United States Steel Corp.'s plant in Gary, Ind., had resumed limited operations after receiving a shipment over the weekend of iron ore from a company mill near Detroit, which was sending one additional load, spokeswoman Courtney Boone said. Two ships were scheduled to arrive Tuesday with ore from mines in northern Minnesota following a two-week voyage across Lake Superior, which ordinarily would take three days.
Other companies were hoping their supplies would be adequate to avoid significant disruptions.
"Nobody's stockpile situation is very good," said Glen Nekvasil, spokesman for the Lake Carriers' Association, which represents companies that operate 57 U.S.-flagged freighters on the Great Lakes. "It's still very slow sledding."
The Gary Works mill produces steel for industries such as construction and auto manufacturing.
Production resumed at one of the mill's three furnaces after Sunday's shipment was received, Boone said. The Gary Works is capable of producing 7.5 million tons of steel per year.
U.S. Steel was able to operate off stockpiles for some time before the ice began affecting production, Boone said.

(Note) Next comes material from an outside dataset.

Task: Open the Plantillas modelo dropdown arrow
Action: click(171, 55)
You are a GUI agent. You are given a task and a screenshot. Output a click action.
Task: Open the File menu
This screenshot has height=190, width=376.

The shipping season officially began two weeks ago with the opening of navigational locks on the St. Marys River connecting Lakes Superior and Huron, a bottleneck for vessels hauling iron ore and coal to manufacturers and electric power plants. But just one convoy of vessels - two Coast Guard icebreakers and the two ships hauling iron ore - have traversed the lake thus far.